Ganapathy Arthi, Kaushal Parul
Department of Anatomy, Teaching Block, All India Institute of Medical Sciences, New Delhi, 110029 India.
Med Sci Educ. 2025 Feb 15;35(3):1295-1304. doi: 10.1007/s40670-025-02303-0. eCollection 2025 Jun.
The integration of AI chatbots into education has gained traction, particularly in medical fields such as anatomy. This study aims to evaluate and compare the responses of ChatGPT 4o mini and Gemini across different cognitive domains of anatomy education.
A cross-sectional study was conducted to assess the responses of these two AI chatbots to a set of anatomy questions selected from the Manual on Competency-Based Undergraduate Curriculum. Questions were categorized into knowledge, comprehension and application levels of cognitive domain. Responses were scored against an answer key prepared by anatomy experts. Relevant comparative statistical analysis was performed.
The overall performance of ChatGPT 4o mini (76.15%) was significantly superior to Gemini (72.84%). In application-level questions, ChatGPT 4o mini outperformed Gemini. Conversely, Gemini scored higher in comprehension-level questions (76.88% vs. 73.66%). Both chatbots exhibited factual inaccuracies and limitations in contextually accurate responses, particularly in application-level questions.

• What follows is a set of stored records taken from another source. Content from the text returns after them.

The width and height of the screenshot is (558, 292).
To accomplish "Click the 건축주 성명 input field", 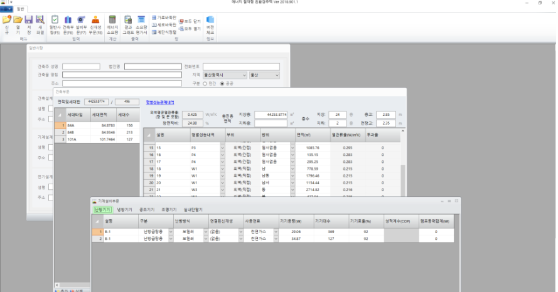I will point(81,66).
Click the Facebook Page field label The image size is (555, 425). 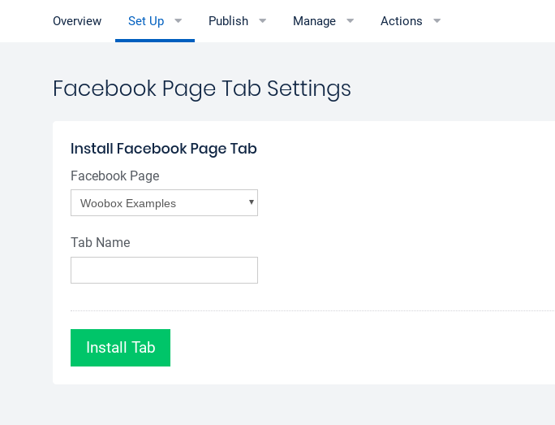(x=114, y=176)
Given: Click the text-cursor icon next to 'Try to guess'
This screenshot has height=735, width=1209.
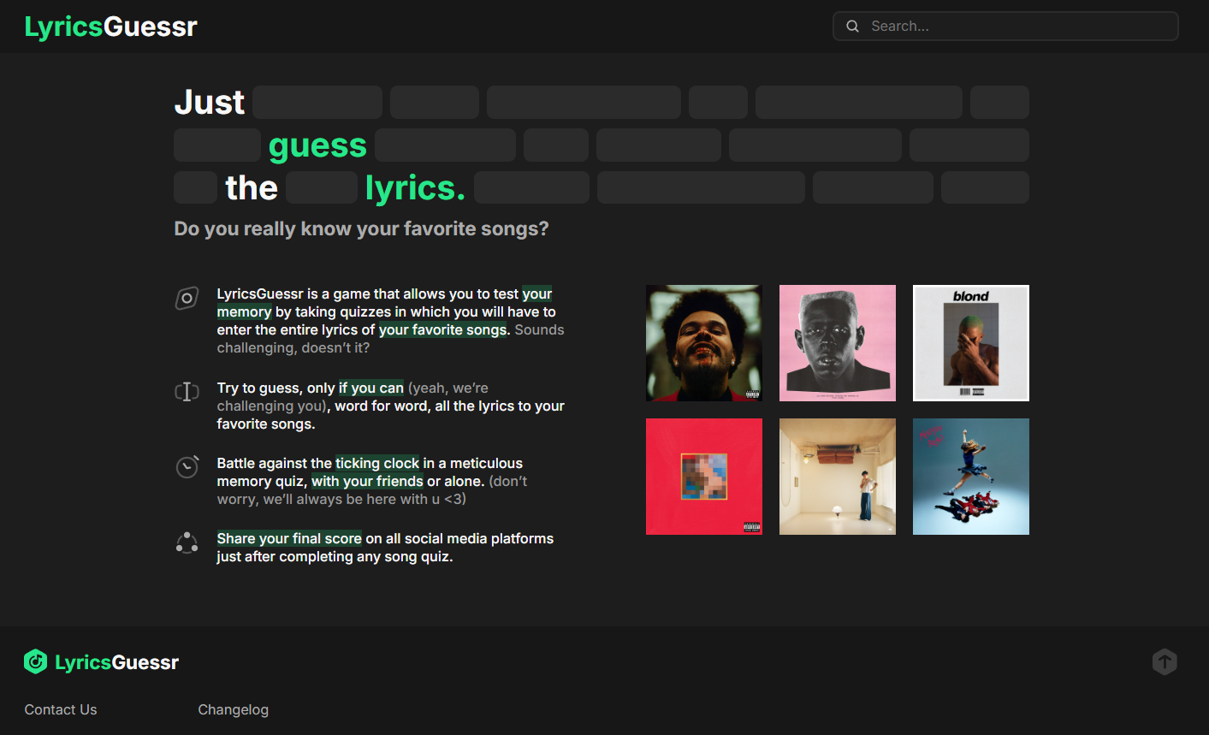Looking at the screenshot, I should (187, 391).
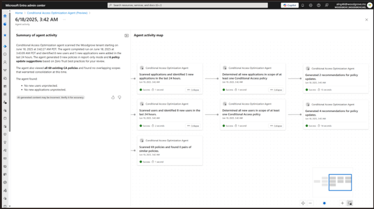Click the thumbs down feedback icon

click(x=119, y=97)
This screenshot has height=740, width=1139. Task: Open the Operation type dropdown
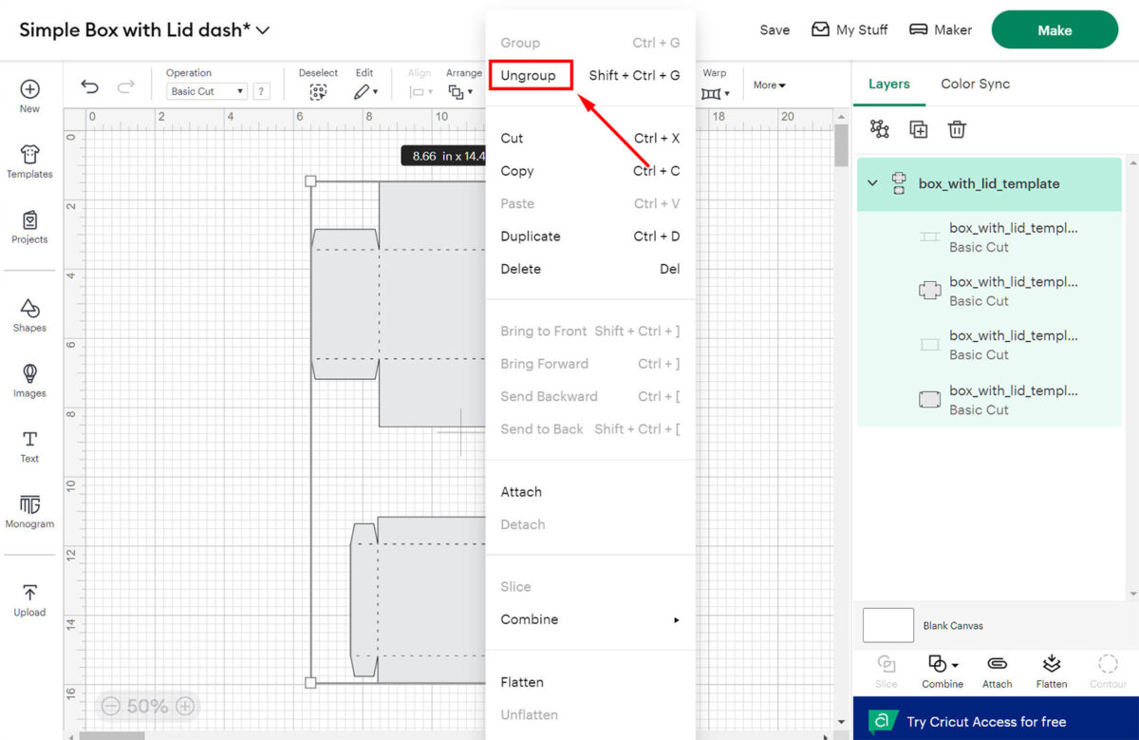[x=206, y=90]
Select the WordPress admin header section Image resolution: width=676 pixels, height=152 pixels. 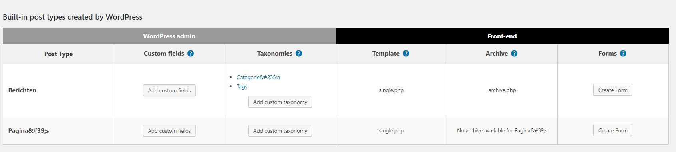coord(169,36)
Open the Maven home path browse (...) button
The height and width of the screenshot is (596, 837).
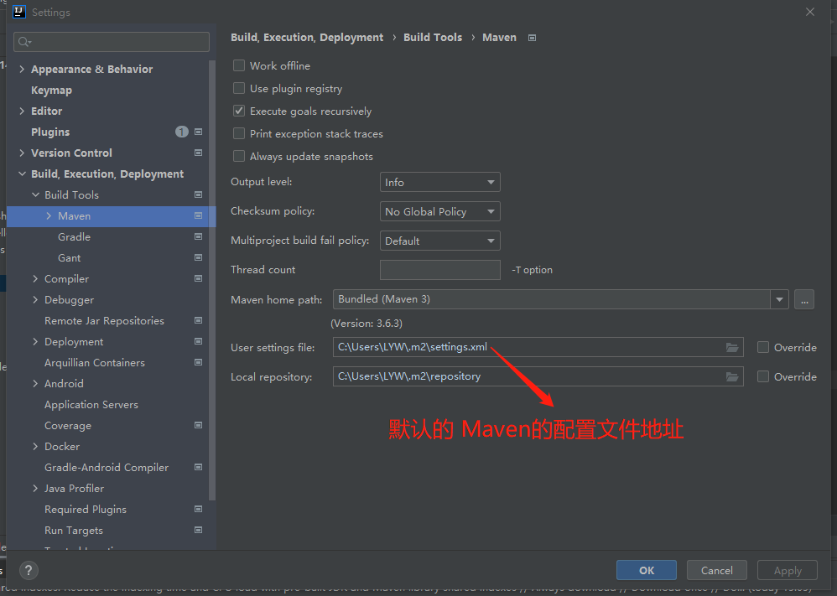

Both ChatGPT 4o mini and Gemini demonstrate potential as educational tools in anatomy, with strengths and limitations varying by cognitive domain. While AI chatbots can supplement traditional learning methods, they require ongoing refinement and validation. To ensure the responsible integration of AI into medical education, close attention must be devoted to faculty and student training, setting up relevant IT environment and ethical issues. Future research should focus on expanding question pools, incorporating user feedback and comparing with traditional educational approaches to enhance their effectiveness.
将人工智能聊天机器人整合到教育中已越来越受到关注,尤其是在解剖学等医学领域。本研究旨在评估和比较ChatGPT 4o mini和Gemini在解剖学教育不同认知领域的回答。
进行了一项横断面研究,以评估这两个人工智能聊天机器人对从基于能力的本科课程手册中选出的一组解剖学问题的回答。问题被分为认知领域的知识、理解和应用水平。根据解剖学专家准备的答案对回答进行评分。进行了相关的比较统计分析。
ChatGPT 4o mini的总体表现(76.15%)显著优于Gemini(72.84%)。在应用水平的问题上,ChatGPT 4o mini的表现优于Gemini。相反,Gemini在理解水平的问题上得分更高(76.88%对73.66%)。两个聊天机器人都存在事实不准确以及在上下文准确回答方面的局限性,尤其是在应用水平的问题上。
ChatGPT 4o mini和Gemini在解剖学教育中都显示出作为教育工具的潜力,其优势和局限性因认知领域而异。虽然人工智能聊天机器人可以补充传统学习方法,但它们需要不断完善和验证。为确保人工智能在医学教育中的合理整合,必须密切关注教师和学生培训、建立相关的信息技术环境以及伦理问题。未来的研究应侧重于扩大问题库、纳入用户反馈并与传统教育方法进行比较,以提高其有效性。